Der Bau der Bunker - auf tschechisch pechotni sruby (Infanterieblockhaus) - wurde im Jahr 1936 begonnen und in mehreren Bauabschnitten durchgeführt. Auf erhaltenen Fotos erkennt man die vorgelagerten Schützengräben sowie die seitlich angebrachten Schießscharten. Die Deckenstärke betrug meist 200 Zentimeter, die Vorderfront war über 225 Zentimeter stark, zudem war sie durch massive Erdaufhäufungen getarnt.

Nach dem Anschluss Österreichs wurde die Gefahr einer Invasion immer virulenter, da das Deutsche Reich die Tschechoslowakische Republik beinahe umzingelte und von Ostrava im Norden bis Bratislava reichte. Bei der Analyse des Grenzverlaufes erkannte der Generalstab zwei Schwachstellen, die sich aus der topographischen Lage ergaben. Waren die böhmischen Gebiete durch Hügelketten geschützt, so war man einerseits gegen Schlesien, aber vor allem in Südmähren zwischen Znaim und Mikulov weit offen. Schnell wurde der Bau großer Geschützbunker geplant, von den geplanten 54 Objekten kamen jedoch nur 6 zur Ausführung.
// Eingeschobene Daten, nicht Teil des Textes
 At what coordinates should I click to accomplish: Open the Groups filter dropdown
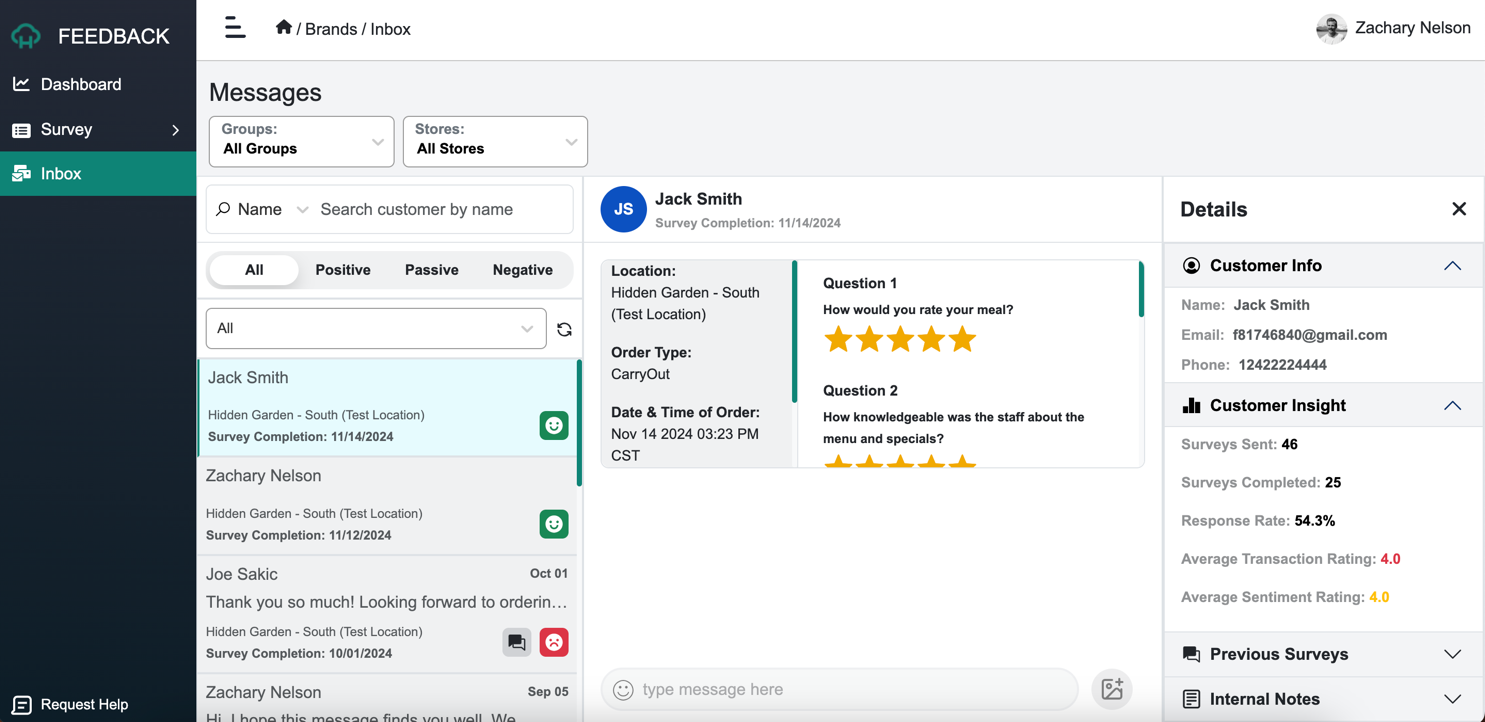[x=300, y=141]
Die Geschichte überrollte die Pläne des tschechischen Generalstabes und die Pläne des Präsidenten Edvard Benes. Noch am 23. 9. 1938 veranlasste der Präsident die Generalmobilmachung: Die Bunker und die Schützengräben wurden besetzt, die Grenzen zum Deutschen Reich geschlossen, die Armee verminte Wege und Brücken. Eine Woche danach war alles vorbei: Am 30.9. 1938 wurde das "Münchner Abkommen" unterzeichnet, die Besetzung der mehrheitlich von Deutschen besiedelten Grenzgebiete durch die deutsche Wehrmacht festgelegt. Bereits am 1. Oktober musste die tschechoslowakische Armee die Gebiete räumen und die Bunkerstellungen an die Deutschen übergeben. Der britische Journalist und Zeitzeuge G. E. R. Geyde beschrieb in dem Werk "Als die Bastionen fielen" den Frust der ursprünglich hochmotivierten tschechischen und slowakischen Soldaten und den sofort einsetzenden Terror der Deutschen.
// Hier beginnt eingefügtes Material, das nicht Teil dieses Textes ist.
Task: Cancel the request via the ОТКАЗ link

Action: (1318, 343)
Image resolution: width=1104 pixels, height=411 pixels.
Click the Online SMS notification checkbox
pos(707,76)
Heute beginnt man auf österreichischer Seite, sich wieder mit den Bunkerbauten auseinander zu setzen. In einem gemeinsamen Projekt mit der Architektur-Fakultät in Brünn beschäftigte sich das Wiener Institut für Industriearchäologie mit der "Kartierung und Inventarisierung von militärischen Objekten im Grenzgebiet zwischen Niederösterreich und Südmähren". Alexandra Jirouta von der TU in Wien ging einen Schritt weiter und plante den Umbau eines Bunkers zu einer Disco: Der Betonklotz wird mit einer Stahl-Glas Konstruktion umgebaut, die Tanzfläche befindet sich vor den Schießscharten, aus denen nunmehr Laserstrahlen hervorschießen, aus der ehemaligen Öffnung für die großen Geschütze wird der Discjockey herausschauen. Und auf der Betondecke wird eine Lounge mit Barbetrieb errichtet. Nunmehr könne "künftigen Generationen beiderseits der Grenze die Möglichkeit zum Kennenlernen und zu grenzüberschreitenden Freundschaften gegeben werden, und das bewusst im Angesicht der schicksalsvollen Geschichte ihrer Vorfahren", so Jirouta.